─── Excerpt to read ───

KIA test is a useful tool for the identification and differentiation of Gram-negative enteric bacilli, especially the members of the family Enterobacteriaceae. Some of the applications of KIA test are:
- To distinguish lactose fermenters from non-lactose fermenters based on the color change of the slant and butt. For example, Escherichia coli and Klebsiella pneumoniae are lactose fermenters that produce yellow/yellow reactions, while Salmonella spp. and Shigella spp. are non-lactose fermenters that produce red/yellow or red/red reactions.
- To detect the ability of bacteria to produce hydrogen sulfide (H2S) by reducing sodium thiosulfate. H2S production is indicated by the blackening of the medium or part of it. For example, Proteus vulgaris and Citrobacter freundii are H2S producers that produce black precipitates, while Pseudomonas aeruginosa and Shigella flexneri are H2S non-producers that do not produce any blackening.
- To detect the ability of bacteria to produce gas by fermenting glucose or lactose. Gas production is indicated by the formation of bubbles, cracks, or gaps in the medium. For example, Escherichia coli and Citrobacter freundii are gas producers that produce visible gas pockets, while Shigella flexneri and Pseudomonas aeruginosa are gas non-producers that do not produce any gas.
- To screen fecal cultures for the presence of enteric pathogens such as Salmonella spp. and Shigella spp., which are usually non-lactose fermenters and H2S producers.

─── Records supplied ───

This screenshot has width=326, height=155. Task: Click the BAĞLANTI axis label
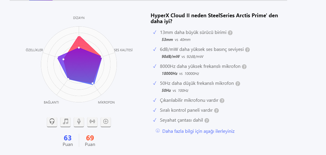(51, 102)
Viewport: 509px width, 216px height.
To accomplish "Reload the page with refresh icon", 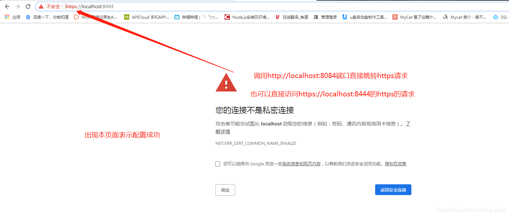I will tap(28, 7).
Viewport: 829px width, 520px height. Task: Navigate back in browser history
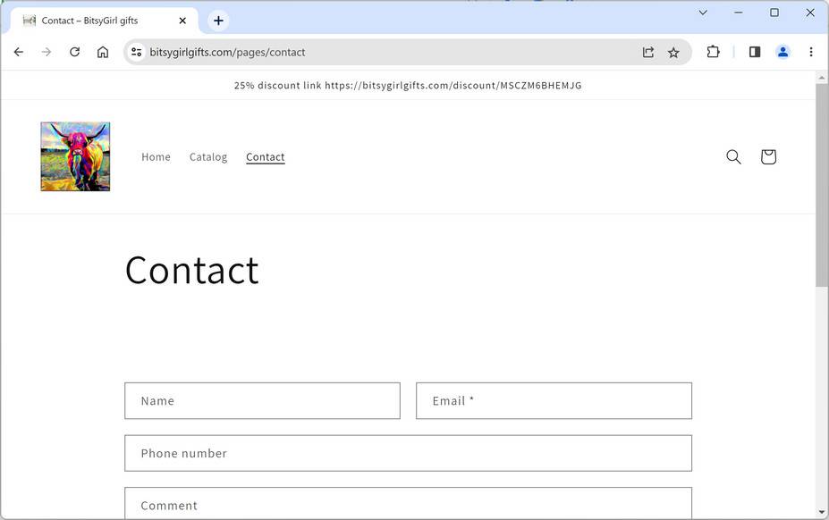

───

Required action A | In the KIA test excerpt, what shows that bacteria produce gas?
Required action B | Copy out the part of the KIA test excerpt that opens with the words containing "- To detect the ability of bacteria to produce hydrogen" and closes with "produce any gas.".

Written reply A | Gas production is shown by bubbles, cracks, or gaps forming in the medium.

Written reply B |
- To detect the ability of bacteria to produce hydrogen sulfide (H2S) by reducing sodium thiosulfate. H2S production is indicated by the blackening of the medium or part of it. For example, Proteus vulgaris and Citrobacter freundii are H2S producers that produce black precipitates, while Pseudomonas aeruginosa and Shigella flexneri are H2S non-producers that do not produce any blackening.
- To detect the ability of bacteria to produce gas by fermenting glucose or lactose. Gas production is indicated by the formation of bubbles, cracks, or gaps in the medium. For example, Escherichia coli and Citrobacter freundii are gas producers that produce visible gas pockets, while Shigella flexneri and Pseudomonas aeruginosa are gas non-producers that do not produce any gas.